*WHAT THE EXERCISE ASKS:*
Give as a JSON list of strings the records from the line containing "Click the Safety and EMC section title" through the line containing "coord(455,427)", one string per line, blank lines left out.

*GIVEN DATA:*
____________

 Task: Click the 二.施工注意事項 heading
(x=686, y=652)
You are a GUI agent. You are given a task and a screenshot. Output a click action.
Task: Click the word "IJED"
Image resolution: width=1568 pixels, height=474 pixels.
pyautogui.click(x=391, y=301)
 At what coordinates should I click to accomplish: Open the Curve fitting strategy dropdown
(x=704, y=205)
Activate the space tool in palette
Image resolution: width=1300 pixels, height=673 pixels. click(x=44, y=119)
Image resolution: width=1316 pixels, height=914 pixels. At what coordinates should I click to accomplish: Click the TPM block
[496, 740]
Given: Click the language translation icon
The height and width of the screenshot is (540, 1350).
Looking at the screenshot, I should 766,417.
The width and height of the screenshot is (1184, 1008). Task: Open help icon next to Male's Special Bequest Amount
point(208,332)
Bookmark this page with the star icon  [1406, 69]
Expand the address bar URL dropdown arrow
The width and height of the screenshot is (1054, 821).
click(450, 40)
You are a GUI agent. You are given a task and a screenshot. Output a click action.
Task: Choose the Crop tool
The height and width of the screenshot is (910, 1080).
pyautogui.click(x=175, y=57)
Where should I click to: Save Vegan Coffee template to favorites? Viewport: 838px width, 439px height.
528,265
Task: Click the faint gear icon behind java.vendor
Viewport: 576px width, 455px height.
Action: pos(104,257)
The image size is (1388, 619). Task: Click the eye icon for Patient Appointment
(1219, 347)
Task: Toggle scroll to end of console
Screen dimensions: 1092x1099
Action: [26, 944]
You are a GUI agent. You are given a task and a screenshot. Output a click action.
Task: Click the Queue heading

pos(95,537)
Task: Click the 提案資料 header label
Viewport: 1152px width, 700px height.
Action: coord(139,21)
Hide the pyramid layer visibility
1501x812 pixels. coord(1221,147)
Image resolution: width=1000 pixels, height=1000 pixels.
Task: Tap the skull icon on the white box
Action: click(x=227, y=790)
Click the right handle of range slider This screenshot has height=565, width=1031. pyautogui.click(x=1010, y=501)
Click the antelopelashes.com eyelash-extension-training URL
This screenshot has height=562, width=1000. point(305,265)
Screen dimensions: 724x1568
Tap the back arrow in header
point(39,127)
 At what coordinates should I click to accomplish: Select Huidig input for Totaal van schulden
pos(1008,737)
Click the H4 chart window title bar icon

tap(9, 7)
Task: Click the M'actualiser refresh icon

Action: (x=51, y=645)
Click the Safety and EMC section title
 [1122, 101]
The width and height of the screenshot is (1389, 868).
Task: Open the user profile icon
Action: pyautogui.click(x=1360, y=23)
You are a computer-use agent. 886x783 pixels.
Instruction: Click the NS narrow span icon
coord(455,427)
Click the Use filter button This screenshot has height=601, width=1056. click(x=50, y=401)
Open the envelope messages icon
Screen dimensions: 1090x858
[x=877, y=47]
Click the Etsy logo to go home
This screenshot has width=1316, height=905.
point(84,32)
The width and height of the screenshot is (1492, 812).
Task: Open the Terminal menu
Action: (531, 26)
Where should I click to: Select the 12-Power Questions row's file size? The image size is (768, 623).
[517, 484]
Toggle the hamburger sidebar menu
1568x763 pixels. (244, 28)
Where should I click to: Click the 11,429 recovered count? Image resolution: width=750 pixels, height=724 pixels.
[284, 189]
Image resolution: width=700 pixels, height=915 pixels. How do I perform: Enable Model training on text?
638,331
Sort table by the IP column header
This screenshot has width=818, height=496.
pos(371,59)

____________

*SOLUTION TO THIS PROBLEM:*
[
  "Click the Safety and EMC section title",
  " [1122, 101]",
  "The width and height of the screenshot is (1389, 868).",
  "Task: Open the user profile icon",
  "Action: pyautogui.click(x=1360, y=23)",
  "You are a computer-use agent. 886x783 pixels.",
  "Instruction: Click the NS narrow span icon",
  "coord(455,427)"
]